Ver um cara como o Kiko Goifman elogiando seu trabalho é foda. Sem falar na ajuda que tive de diversos amigos, e até de desconhecidos. Este é um filme feito sem dinheiro. A única coisa que me frustrou foi não ter o apoio de empresas do ramo. Eu cheguei a escrever um projetinho, coloquei debaixo do braço e saí para pedir financiamento, afinal os equipamentos da USP estão meio ultrapassados. Mas não rolou o apoio. É triste. Fiz com o que tinha mesmo. Deve ser um dos filmes mais baratos da Mostra. Mas na real, agora até me orgulho do filme ter alguns defeitos técnicos.

Como rolou o convite pra Mostra de São Paulo? Tem chances do filme passar em outras mostras?

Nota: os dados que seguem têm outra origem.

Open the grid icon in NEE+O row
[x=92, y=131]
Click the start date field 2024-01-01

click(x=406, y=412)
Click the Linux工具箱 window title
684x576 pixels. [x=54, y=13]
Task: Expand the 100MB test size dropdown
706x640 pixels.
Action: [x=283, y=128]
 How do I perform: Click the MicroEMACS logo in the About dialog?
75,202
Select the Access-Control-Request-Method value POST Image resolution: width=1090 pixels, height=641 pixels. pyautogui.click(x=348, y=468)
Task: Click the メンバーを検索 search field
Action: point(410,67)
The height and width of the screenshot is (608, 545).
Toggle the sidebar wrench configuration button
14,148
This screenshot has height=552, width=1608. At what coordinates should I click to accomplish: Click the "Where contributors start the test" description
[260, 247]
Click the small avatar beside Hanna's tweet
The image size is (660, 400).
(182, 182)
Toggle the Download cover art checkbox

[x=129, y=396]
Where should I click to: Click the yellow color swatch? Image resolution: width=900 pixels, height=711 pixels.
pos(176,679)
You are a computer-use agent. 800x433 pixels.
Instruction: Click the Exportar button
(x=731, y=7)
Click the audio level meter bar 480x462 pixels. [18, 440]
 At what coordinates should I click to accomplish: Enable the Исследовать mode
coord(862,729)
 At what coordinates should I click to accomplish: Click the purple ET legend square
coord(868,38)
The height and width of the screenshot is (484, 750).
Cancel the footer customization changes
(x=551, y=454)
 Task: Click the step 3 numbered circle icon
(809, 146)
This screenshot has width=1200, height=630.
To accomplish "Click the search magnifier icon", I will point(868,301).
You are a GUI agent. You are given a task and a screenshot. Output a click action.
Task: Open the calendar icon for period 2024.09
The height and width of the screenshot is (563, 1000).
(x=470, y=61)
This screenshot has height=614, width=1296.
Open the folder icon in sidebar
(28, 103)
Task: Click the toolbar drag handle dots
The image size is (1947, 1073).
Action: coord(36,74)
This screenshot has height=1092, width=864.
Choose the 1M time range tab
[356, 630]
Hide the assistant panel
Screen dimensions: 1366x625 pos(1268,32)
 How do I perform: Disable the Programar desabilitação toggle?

Eu submeti o filme para análise e o time da Mostra me respondeu falando que gostariam de exibi-lo. É muito legal saber que seu filme vai ser exibido no cinema. Se vai passar em outro festival eu não sei ainda. Quando me inscrevi para a Mostra de São Paulo não acreditava que íam me chamar, então acho que talvez role outro festival sim, vai saber. Estou trabalhando com hipótese de lançar um DVD para ser distribuido gratuitamente. Estamos conversando com potenciais patrocinadores. Tomara que role!